:: 任务 A ::
下文关于C4植物的段落举出了哪些属于C4类的单子叶植物？请全部列出。
:: 任务 B ::
下文是一段关于C4植物的文字，请从其最后一句之后接着续写。

:: 正文 ::
--*--

生理上的区别主要是C4植物光反应和暗反应分离在不同类型的细胞内,CO2首先被PEP抓住合成一个四碳的化合物,反应由PEP carboxylase进行。然后这个四碳化合物(应该先是OAA然后转化成苹果酸)再回到mesophyll cell里放出CO2提高叶绿体内CO2浓度。简单说就这样。
这里抄一大段维基的科普
C4类二氧化碳固定
C4类植物比C3类植物在二氧化碳固定方面更进一步。因为该类植物在二氧化碳固定的过程中,第一个可观察得到的产物是一个四碳化合物,人们就命名其为C4类植物,为的是跟C3类植物在名称上有所区别。单子叶植物玉米、中国芒、甘蔗和小米都属于C4类。
在15亿年前,随着光合作用的出现,氧气开始在地球的大气层积聚。二氧化碳固定过程中的关键酶二磷酸核酮糖羧化酶同时具有加氧酶的功能,它在一个重要的副反应里也催化了氧的固定。氧气可以与二氧化碳争夺二磷酸核酮糖羧化酶的活性部位。在原始大气里,氧气缺乏,在上面提到的副反应里面,二碳化合物积聚,碳循环受阻,同化作用在这种环境下并不能顺利进行。回收二碳化合物的过程对于植物来说也是费时耗力的。此过程需要耗氧,人们称之为光呼吸。
随着温度的升高,二磷酸核酮糖羧化酶与氧气的亲和力递增迅速,超过了对二氧化碳的递增速度,这对于生长在干旱热带地区的植物来说并不是好消息,它们需要另外的途径以固定二氧化碳。植物发展出"ATP驱动的 CO2泵",从而创造出一种与原始大气相适应的内环境。
除了Rubisco-反应外,叶肉细胞还发展出PEP-羧化途径以固定二氧化碳。在这个过程里CO2会被磷酸烯醇式丙酮酸(缩写PEP)所固定,之后生成四碳化合物草酰乙酸(缩写 OA),这就是C4类植物名称的由来。 草酰乙酸转换为苹果酸或天门冬氨酸后进入维管束鞘,在苹果酸酶的作用下生成丙酮酸和CO2。在维管束鞘里CO2浓度高,卡尔文循环能高效的运行。
[编辑] 哈奇-斯莱克-循环
20世纪60年代,马沙·哈奇和罗杰·斯莱克阐明了这种发生在相邻两种类型细胞里的四碳双羧酸途径的反应,后世便以他们的名字命名该循环。循环开始于叶肉细胞,但那里缺少二磷酸核酮糖羧化酶,反应转到维管束鞘里面进行,在这里,就遵循C3类植物的科里循环途径发生反应。
并不是很好,推荐英文的。
C4 carbon fixation is one of three biochemical mechanisms, along with C3 and CAM photosynthesis, used in carbon fixation. It is named for the 4-carbon atoms present in the first product of carbon fixation in these plants, in contrast to the 3-carbon atom products in C3 plants.
C4 fixation is an elaboration of the more common C3 carbon fixation and is believed to have evolved more recently. C4 and CAM overcome the tendency of the enzyme RuBisCO to wastefully fix oxygen rather than carbon dioxide in what is called photorespiration. This is achieved by using a more efficient enzyme to fix CO2 in mesophyll cells and shuttling this fixed carbon via malate or oxaloacetate to bundle-sheath cells. In these bundle-sheath cells, RuBisCO is isolated from atmospheric oxygen and saturated with the CO2 released by decarboxylation of the malate or oxaloacetate. These additional steps, however, require more energy in the form of ATP. Because of this extra energy requirement, C4 plants are able to more efficiently fix carbon in only certain conditions, with the more common C3 pathway being more efficient in other conditions.

--*--

:: 所给信息 ::
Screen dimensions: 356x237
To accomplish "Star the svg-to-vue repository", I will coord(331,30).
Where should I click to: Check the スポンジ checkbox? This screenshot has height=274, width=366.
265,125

--*--

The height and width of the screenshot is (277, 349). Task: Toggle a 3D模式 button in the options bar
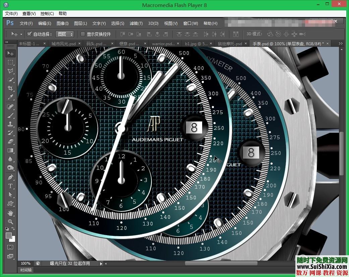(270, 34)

--*--

:: 参考答案 A ::
玉米、中国芒、甘蔗、小米

:: 参考答案 B ::
C4 pathway
The C4 pathway was discovered by M. D. Hatch and C. R. Slack, in Australia, in 1966, so it is sometimes called the Hatch-Slack pathway.[1]
In C3 plants, the first step in the light-independent reactions of photosynthesis involves the fixation of CO2 by the enzyme RuBisCO into 3-phosphoglycerate. However, due to the dual carboxylase / oxygenase activity of RuBisCo, an amount of the substrate is oxidized rather than carboxylated, resulting in loss of substrate and consumption of energy, in what is known as photorespiration. In order to bypass the photorespiration pathway, C4 plants have developed a mechanism to efficiently deliver CO2 to the RuBisCO enzyme. They utilize their specific leaf anatomy where chloroplasts exist, not only in the mesophyll cells in the outer part of their leaves but in the bundle sheath cells as well. Instead of direct fixation to RuBisCO in the Calvin cycle, CO2 is incorporated into a 4-carbon organic acid, which has the ability to regenerate CO2 in the chloroplasts of the bundle sheath cells. Bundle sheath cells can then utilize this CO2 to generate carbohydrates by the conventional C3 pathway.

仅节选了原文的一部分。